▶ [Extract to read]:
Credit: NPG

A recent study has revealed that the three mammalian DNA methyltransferases have context-dependent contributions to methylation establishment and maintenance in vivo.

Arand et al. analysed DNA from mouse embryonic stem cells (ESCs) and differentiated cells using a hairpin bisulphite-sequencing strategy. Briefly, this approach involved hairpin DNA linkers designed to capture restriction-enzyme-generated fragments of DNA from four classes of repeat sequence and four single-copy genes in the mouse genome. Bisulphite treatment was then used to convert unmethylated cytosines to uracils; importantly, the linkers contained runs of cytosines to provide accurate assessment of the efficiency of bisulphite conversion. Deep sequencing then enabled the authors to determine the DNA methylation patterns on both strands of DNA at high resolution.

They also carried out this analysis on cells that lacked each of the DNA methyltransferases (DNMTs) — DNMT1, DNMT3A and DNMT3B — alone or in combination. The authors then analysed this data using hidden Markov models to determine the relative contributions of each enzyme to methylation establishment and maintenance in the different genomic regions and cell types studied.

▶ [Data for review]:
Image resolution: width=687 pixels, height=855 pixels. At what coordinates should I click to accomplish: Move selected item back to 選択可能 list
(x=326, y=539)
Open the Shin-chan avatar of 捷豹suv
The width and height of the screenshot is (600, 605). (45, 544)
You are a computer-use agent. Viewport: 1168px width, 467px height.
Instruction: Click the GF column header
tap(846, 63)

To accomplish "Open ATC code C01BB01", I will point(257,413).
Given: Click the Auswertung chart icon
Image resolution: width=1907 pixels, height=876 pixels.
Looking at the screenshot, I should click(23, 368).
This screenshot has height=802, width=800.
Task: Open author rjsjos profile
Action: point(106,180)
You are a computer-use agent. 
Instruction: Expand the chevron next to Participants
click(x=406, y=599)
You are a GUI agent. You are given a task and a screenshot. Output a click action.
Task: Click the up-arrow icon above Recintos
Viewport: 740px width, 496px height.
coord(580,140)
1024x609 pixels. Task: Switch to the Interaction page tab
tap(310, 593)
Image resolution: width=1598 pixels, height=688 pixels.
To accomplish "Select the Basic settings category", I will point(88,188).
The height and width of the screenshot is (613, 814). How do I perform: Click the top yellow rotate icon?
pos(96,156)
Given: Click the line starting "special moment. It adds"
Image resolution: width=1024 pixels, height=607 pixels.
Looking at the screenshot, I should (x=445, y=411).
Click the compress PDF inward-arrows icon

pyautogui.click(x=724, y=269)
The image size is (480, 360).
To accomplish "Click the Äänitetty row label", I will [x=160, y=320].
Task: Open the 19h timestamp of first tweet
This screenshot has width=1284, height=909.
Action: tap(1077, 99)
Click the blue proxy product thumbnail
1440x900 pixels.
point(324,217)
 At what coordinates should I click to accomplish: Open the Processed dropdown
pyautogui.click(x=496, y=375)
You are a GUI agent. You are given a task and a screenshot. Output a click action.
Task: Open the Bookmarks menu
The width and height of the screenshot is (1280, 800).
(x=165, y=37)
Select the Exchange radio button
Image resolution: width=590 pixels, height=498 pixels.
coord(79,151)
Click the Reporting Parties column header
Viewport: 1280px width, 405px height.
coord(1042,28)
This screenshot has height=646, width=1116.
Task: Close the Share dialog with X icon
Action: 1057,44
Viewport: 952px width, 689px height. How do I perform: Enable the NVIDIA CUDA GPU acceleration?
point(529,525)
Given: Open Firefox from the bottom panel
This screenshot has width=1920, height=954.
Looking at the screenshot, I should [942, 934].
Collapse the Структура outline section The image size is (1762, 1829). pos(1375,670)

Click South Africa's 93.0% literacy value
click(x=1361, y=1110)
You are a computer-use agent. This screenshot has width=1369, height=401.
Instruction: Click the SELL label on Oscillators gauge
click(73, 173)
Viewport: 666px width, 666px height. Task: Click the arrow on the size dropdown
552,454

▶ [Task requirements]:
A - In the DNA methylation text above, why did the hairpin linkers contain runs of cytosines?
B - In the DNA methylation text, restate the passage between "Credit: NPG" and "at high resolution.", inclusive, substituting "stem-loop" for every occurrence of "hairpin".

▶ [Replies]:
A - The runs of cytosines let the researchers accurately assess how efficiently bisulphite treatment converted unmethylated cytosines to uracils.

B -
Credit: NPG

A recent study has revealed that the three mammalian DNA methyltransferases have context-dependent contributions to methylation establishment and maintenance in vivo.

Arand et al. analysed DNA from mouse embryonic stem cells (ESCs) and differentiated cells using a stem-loop bisulphite-sequencing strategy. Briefly, this approach involved stem-loop DNA linkers designed to capture restriction-enzyme-generated fragments of DNA from four classes of repeat sequence and four single-copy genes in the mouse genome. Bisulphite treatment was then used to convert unmethylated cytosines to uracils; importantly, the linkers contained runs of cytosines to provide accurate assessment of the efficiency of bisulphite conversion. Deep sequencing then enabled the authors to determine the DNA methylation patterns on both strands of DNA at high resolution.